Минут через десять появился заспанный Сашка:
— Кто коменданта спрашивал?
— Я, Саша. Миронов моя фамилия.
— Слава, ты?
— Я, брат, я.
— Здорово, старый черт! Что с тобой, Слава?
— Ничего страшного, зацепило осколком, череп цел.
— Пойдем, я врачей всех знаю, они посмотрят тебя как следует.
— Саша, они меня уже смотрели. Скажи лучше, во сколько самолет за ранеными?
— Часов в двенадцать обычно. Там забирают — и в Ростов. На сортировку, а оттуда уже по России. Все, отвоевался?
— Хрен тебе. Отвоевался. Скажешь же такое! Во сколько транспорт пойдет на Ханкалу.
— Не знаю. С вечера не планировал. А зачем тебе? Удрать хочешь?
— Быстро соображаешь. Сообрази часиков в восемь что-нибудь ко мне в бригаду. А если не получится, то хотя бы до Ханкалы. Сделаешь?
— Слава, тебе надо отлежаться. Езжай домой. Я тебя первым классом отправлю.
— Ты меня в Ханкалу первым классом отправь. Не могу я, Саша, уезжать. Понимаешь, не могу.
— Почему?
— Почему? Хрен его знает почему.
— Ты же не струсил, не сбежал, получил ранение и не куда-нибудь, а в голову. Слава, с башкой не шутят.
— Отстань, не агитируй. Останусь здесь и точка. Не поможешь с транспортом — доберусь на попутках. Дашь транспорт?
— Дам.
— Я когда смотаюсь, то здесь кипеж поднимется, замни. Не люблю скандалов. Ладно, я пошел в госпиталь.
— Так может посидим, у меня коньячок французский есть. Давай, Слава, а?
— Нет, не могу. Мутит меня что-то. Пойду прилягу. Так в восемь я здесь?
— Да, будет транспорт.
Я пошел в госпиталь. В потемках нашел свободную койку. Не раздеваясь, — только снял ботинки — лег и заснул. Проспал без снов. Утром проснулся часов в семь, ополоснул лицо, прополоскал рот и, покуривая, пошел к зданию аэропорта.
Там меня уже ждал, нервно куря, Саша. Увидев меня, он пошел навстречу, широко раскинув руки.
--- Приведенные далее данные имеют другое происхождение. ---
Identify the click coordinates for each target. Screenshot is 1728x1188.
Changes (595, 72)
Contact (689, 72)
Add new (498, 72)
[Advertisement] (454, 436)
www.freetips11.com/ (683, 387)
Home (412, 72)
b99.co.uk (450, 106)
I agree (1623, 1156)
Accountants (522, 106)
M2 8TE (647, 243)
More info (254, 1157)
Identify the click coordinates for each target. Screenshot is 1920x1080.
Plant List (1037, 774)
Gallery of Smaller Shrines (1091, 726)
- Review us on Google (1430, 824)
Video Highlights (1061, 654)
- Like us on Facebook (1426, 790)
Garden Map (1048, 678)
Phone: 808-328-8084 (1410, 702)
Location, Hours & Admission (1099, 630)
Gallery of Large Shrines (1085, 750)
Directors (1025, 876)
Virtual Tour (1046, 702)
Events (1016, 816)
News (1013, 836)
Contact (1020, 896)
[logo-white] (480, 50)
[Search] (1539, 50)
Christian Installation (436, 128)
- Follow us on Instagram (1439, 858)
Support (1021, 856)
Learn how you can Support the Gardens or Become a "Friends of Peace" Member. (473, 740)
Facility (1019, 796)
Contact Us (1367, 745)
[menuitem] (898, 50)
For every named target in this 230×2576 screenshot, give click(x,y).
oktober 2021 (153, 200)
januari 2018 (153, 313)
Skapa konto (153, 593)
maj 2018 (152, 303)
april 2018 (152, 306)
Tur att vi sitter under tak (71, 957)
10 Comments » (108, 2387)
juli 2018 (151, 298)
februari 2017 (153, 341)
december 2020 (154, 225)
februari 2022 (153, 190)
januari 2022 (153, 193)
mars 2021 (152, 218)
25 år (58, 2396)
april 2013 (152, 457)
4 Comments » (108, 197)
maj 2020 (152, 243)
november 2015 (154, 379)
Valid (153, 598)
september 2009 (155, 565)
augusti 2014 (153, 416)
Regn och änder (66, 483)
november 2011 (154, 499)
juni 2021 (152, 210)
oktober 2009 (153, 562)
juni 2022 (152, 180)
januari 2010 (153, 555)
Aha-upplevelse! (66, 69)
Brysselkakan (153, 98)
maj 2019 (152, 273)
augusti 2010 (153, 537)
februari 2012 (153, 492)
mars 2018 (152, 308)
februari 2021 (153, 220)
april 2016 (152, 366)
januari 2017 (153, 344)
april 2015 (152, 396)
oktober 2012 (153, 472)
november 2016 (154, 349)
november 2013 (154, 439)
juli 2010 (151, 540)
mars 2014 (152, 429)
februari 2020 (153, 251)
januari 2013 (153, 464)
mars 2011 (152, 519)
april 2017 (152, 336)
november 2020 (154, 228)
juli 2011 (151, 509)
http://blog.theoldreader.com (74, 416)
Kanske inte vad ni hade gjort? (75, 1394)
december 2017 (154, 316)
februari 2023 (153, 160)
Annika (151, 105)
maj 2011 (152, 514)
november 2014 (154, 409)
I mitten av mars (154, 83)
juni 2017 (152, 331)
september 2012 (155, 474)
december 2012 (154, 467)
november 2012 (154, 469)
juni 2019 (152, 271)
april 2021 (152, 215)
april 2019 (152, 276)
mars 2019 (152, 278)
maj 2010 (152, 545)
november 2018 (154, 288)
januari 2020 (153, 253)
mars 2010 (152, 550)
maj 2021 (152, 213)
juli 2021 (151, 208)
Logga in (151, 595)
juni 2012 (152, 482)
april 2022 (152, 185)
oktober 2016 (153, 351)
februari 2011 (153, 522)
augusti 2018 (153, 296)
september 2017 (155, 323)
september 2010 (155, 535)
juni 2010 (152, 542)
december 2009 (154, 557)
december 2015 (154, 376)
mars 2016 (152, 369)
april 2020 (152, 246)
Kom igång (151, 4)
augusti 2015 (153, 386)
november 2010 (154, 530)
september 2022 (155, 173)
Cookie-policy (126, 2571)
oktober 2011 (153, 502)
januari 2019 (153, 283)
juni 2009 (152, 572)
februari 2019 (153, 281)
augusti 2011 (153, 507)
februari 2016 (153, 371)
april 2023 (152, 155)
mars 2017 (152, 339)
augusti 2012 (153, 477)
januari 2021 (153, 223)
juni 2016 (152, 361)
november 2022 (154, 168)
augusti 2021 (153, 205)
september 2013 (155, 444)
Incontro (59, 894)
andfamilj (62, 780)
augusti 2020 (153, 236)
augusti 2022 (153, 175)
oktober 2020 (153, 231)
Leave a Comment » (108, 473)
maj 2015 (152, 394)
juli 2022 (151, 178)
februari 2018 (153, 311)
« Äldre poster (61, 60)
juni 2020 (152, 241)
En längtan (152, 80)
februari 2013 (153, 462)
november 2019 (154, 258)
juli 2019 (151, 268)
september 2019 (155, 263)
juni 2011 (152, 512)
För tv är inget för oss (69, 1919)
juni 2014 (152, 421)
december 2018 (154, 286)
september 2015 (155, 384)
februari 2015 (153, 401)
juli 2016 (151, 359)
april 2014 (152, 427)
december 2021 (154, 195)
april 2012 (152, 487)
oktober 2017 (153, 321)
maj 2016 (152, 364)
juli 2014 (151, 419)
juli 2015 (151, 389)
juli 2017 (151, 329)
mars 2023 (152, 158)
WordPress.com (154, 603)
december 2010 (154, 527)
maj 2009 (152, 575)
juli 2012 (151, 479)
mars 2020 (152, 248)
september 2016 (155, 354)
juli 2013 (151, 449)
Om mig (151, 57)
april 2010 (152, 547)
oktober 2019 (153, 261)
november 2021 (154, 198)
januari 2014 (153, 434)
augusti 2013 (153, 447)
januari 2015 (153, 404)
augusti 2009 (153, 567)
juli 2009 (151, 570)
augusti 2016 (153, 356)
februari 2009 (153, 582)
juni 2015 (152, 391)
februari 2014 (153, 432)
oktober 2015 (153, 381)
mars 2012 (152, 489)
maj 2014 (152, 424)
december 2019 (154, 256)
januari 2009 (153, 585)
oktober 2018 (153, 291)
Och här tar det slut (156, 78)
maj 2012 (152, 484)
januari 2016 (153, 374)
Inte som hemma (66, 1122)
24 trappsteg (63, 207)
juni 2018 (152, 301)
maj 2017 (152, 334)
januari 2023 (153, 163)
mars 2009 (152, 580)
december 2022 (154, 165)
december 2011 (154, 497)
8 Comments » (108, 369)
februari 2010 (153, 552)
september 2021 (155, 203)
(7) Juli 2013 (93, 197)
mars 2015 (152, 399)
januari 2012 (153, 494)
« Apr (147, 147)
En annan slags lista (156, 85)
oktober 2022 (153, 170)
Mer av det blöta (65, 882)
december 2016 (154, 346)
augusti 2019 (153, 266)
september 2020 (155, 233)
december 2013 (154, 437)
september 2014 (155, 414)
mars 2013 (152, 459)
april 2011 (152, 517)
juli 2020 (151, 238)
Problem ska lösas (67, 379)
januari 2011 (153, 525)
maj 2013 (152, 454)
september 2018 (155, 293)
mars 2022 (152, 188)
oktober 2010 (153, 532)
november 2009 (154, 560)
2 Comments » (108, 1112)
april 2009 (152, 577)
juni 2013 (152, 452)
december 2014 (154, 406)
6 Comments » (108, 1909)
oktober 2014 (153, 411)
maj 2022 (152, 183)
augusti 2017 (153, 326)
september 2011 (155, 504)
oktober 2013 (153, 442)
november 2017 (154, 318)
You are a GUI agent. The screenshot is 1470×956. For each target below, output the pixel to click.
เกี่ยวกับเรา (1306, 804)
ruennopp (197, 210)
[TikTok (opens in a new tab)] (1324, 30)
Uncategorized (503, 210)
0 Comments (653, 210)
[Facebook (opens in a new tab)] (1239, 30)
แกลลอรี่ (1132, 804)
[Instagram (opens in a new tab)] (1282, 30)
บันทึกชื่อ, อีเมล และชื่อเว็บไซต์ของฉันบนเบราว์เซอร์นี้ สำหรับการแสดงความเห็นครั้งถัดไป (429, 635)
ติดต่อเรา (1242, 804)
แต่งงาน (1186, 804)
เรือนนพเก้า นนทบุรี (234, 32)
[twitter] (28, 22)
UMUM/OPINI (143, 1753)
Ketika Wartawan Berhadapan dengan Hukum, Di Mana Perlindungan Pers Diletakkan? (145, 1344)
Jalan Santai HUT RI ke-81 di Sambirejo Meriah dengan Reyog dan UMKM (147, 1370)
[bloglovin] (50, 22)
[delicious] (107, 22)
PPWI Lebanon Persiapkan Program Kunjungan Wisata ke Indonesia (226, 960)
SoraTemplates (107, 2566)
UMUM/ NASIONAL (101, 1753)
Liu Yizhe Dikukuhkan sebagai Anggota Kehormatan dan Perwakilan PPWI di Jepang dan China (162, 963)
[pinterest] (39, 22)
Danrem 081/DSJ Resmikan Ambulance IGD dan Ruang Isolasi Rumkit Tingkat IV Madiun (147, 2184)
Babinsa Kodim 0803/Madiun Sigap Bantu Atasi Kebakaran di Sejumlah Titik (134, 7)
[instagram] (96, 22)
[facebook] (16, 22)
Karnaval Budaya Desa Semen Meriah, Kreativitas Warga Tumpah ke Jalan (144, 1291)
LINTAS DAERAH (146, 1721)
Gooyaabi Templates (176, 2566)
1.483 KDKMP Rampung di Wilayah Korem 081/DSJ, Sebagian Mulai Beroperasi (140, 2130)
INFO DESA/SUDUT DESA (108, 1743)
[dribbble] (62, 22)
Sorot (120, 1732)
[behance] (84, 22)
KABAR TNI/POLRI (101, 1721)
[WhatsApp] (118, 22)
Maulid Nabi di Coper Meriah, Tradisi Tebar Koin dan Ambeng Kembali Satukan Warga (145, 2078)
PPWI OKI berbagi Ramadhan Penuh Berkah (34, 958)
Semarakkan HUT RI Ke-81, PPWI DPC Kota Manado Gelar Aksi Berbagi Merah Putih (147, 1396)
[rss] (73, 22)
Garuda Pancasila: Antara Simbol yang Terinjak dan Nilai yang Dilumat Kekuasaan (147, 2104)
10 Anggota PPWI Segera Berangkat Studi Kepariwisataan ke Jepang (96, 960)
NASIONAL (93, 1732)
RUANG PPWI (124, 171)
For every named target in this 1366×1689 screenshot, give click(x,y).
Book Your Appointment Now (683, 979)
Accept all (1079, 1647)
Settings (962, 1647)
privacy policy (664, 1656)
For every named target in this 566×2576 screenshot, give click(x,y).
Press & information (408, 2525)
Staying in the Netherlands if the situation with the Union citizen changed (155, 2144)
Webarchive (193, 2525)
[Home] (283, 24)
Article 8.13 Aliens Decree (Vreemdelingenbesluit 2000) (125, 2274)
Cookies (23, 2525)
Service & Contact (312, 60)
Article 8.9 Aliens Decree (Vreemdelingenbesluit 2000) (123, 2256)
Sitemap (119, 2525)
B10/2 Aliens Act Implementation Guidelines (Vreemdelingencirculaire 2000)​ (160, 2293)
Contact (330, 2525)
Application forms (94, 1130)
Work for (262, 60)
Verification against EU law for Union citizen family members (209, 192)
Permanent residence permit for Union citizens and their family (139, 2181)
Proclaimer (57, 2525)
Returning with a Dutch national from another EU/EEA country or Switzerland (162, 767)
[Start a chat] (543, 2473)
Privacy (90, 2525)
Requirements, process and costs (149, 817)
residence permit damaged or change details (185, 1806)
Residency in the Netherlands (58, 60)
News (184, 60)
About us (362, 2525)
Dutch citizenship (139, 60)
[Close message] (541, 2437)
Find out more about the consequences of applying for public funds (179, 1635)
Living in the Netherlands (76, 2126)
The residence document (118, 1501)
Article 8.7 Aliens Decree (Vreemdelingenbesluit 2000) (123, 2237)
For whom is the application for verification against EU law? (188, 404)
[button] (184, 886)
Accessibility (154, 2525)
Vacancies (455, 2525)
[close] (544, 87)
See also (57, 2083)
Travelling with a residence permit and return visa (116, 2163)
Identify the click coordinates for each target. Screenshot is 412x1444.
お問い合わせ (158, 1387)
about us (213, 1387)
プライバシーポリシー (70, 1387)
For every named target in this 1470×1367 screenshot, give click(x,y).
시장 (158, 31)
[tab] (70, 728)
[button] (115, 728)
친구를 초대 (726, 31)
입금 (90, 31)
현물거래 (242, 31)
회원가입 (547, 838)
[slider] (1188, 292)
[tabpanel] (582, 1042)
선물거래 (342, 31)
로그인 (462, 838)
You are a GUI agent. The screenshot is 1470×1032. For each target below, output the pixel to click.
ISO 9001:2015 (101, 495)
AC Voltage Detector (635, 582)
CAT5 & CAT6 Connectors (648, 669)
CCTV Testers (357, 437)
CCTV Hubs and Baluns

Встретились, обнялись.
— Как ты, Слава?
— Спасибо, нормально. Отвезешь?
— Только до Ханкалы.
— Годится. Идем, я позвоню в бригаду, чтобы оттуда забрали.
Мы прошли на узел связи, там я вызвал бригаду и попросил меня забрать из Ханкалы. Народ очень удивился, я ответил, что обозвали симулянтом и выгнали, даже завтраком кормить не стали.
Глава 24
Ехал через весь город. Оружия не было, ощущение было такое, что едешь по городу голый, все на тебя смотрят, а ты даже прикрыться фиговым листочком не можешь. Проезжали развалины. Не город, а сплошные руины. Для чего все это было сделано? Ради чего, кого? Ради чего я получил дырку в голове? Пока легко отделался, могла быть хуже. И привезли бы меня в сосновом ящике, завернутого в фольгу, а как же сын? Блядь! Кто-нибудь мне объяснит, ради чего мы разрушили этот город, убили столько людей, положили своих? Чтобы безработицы не было? Не понимаю!